WORK TO COMPLETE:
Among the entries below, how many lines hold "computer"? Only the number is wanted.

===== TASK INPUTS

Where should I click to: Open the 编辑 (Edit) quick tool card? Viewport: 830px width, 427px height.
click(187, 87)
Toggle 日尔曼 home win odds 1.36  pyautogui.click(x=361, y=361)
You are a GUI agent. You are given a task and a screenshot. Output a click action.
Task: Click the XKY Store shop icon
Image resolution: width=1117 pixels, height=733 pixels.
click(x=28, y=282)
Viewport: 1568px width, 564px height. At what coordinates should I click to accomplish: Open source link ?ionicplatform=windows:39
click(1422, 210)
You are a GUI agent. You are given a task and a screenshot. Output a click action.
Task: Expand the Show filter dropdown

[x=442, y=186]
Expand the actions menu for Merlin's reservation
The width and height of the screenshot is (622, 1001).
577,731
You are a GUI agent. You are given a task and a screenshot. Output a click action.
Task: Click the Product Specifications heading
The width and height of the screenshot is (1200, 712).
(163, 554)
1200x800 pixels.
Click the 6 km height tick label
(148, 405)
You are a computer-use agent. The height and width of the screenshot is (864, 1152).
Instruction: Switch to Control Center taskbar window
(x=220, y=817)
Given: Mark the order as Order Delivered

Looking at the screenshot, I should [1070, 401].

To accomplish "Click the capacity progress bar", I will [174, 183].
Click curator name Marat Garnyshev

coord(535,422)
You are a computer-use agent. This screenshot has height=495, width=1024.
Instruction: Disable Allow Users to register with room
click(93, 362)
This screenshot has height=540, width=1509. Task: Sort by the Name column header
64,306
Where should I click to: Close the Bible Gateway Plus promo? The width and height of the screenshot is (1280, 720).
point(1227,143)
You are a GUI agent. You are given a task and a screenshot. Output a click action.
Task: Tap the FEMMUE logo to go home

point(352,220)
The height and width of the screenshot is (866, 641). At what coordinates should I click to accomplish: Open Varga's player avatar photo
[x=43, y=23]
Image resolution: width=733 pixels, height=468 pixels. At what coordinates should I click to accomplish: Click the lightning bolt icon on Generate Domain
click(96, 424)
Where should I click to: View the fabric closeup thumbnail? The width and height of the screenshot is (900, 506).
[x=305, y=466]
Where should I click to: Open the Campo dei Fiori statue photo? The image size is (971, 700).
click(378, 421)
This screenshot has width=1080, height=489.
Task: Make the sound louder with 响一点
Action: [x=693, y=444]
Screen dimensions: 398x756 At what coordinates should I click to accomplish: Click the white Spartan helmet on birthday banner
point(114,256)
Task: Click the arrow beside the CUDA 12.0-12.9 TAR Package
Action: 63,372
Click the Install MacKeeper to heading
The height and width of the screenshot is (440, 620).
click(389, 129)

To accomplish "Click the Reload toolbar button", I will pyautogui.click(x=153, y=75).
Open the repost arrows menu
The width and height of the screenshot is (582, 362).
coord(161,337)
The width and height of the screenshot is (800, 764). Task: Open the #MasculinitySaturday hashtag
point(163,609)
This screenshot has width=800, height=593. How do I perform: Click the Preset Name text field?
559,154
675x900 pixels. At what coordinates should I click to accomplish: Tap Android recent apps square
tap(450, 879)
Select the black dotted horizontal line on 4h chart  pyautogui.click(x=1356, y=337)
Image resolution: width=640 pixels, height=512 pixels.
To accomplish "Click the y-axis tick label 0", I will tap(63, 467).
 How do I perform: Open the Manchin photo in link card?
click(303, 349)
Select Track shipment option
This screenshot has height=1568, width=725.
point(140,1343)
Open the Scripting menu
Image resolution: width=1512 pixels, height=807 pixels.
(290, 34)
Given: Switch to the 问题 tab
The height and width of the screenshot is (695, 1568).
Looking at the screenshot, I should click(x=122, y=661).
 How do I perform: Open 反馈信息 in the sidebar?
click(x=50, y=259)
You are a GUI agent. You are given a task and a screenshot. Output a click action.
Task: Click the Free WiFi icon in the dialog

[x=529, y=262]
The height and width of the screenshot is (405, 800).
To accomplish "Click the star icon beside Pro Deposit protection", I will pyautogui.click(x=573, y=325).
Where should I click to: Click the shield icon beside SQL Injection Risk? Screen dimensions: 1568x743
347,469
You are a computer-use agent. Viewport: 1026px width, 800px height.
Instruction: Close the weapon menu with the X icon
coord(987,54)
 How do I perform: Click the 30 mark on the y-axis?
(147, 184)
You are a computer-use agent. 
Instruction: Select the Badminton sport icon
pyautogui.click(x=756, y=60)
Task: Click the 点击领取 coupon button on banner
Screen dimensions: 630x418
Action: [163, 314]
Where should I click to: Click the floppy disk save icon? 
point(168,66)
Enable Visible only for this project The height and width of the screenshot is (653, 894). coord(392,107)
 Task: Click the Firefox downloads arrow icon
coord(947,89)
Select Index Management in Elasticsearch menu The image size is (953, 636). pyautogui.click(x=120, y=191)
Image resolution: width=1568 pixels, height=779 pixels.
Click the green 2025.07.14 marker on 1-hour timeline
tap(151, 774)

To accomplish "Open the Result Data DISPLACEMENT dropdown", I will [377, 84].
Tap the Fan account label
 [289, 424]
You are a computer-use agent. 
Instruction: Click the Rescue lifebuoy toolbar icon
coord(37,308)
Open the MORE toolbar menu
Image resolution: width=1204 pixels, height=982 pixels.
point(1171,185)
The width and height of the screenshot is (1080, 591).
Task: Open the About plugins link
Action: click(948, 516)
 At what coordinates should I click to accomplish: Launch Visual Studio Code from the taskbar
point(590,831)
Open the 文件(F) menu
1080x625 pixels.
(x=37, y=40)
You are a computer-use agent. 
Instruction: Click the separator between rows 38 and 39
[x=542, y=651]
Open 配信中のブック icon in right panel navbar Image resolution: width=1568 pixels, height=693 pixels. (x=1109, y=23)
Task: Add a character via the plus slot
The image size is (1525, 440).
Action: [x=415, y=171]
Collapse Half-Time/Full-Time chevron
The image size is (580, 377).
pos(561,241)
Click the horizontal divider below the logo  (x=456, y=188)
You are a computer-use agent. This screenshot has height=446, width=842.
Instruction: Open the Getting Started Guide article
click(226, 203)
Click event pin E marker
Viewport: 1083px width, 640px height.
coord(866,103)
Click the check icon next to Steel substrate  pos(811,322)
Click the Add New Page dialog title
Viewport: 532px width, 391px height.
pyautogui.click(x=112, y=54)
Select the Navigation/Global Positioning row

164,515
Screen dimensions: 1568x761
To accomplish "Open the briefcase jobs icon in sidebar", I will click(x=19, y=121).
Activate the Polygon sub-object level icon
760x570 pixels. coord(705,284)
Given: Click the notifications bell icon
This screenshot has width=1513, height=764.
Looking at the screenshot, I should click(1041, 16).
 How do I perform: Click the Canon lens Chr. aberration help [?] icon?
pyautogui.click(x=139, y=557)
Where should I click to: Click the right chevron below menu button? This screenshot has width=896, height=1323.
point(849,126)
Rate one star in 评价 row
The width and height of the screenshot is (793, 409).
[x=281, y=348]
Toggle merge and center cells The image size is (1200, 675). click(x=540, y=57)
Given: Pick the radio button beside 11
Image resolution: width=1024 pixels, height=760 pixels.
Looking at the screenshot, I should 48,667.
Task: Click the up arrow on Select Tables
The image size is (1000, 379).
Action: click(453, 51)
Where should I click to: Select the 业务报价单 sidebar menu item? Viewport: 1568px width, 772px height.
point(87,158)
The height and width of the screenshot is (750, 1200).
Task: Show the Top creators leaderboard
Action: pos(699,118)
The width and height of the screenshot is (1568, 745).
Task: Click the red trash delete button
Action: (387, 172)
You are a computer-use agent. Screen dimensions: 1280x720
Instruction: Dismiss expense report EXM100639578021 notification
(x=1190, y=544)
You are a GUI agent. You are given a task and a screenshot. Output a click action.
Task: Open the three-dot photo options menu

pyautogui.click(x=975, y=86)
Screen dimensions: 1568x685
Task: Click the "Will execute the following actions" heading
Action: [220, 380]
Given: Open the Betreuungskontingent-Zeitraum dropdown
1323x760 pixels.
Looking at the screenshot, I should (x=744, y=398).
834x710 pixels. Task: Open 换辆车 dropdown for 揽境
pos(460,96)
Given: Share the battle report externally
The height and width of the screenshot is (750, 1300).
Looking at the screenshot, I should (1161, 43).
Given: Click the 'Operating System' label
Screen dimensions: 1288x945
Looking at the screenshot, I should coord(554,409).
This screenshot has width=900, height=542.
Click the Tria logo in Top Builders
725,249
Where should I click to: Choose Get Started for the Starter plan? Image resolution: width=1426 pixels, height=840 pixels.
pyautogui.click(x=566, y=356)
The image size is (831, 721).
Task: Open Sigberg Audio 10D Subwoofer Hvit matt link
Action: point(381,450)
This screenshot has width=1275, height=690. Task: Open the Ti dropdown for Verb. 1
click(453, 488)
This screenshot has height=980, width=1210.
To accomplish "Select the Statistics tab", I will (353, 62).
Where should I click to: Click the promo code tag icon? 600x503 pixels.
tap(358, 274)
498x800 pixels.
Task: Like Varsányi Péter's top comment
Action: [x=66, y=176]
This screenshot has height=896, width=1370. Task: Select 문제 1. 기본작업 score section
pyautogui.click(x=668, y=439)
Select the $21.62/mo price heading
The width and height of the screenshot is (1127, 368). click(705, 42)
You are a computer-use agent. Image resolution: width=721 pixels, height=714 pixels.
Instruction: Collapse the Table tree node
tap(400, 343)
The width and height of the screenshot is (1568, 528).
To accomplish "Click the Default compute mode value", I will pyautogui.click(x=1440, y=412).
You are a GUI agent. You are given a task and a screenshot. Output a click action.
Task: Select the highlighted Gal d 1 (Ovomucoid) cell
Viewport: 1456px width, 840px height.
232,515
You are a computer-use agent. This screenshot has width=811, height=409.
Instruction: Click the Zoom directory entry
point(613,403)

==========

EXERCISE RESULT:
10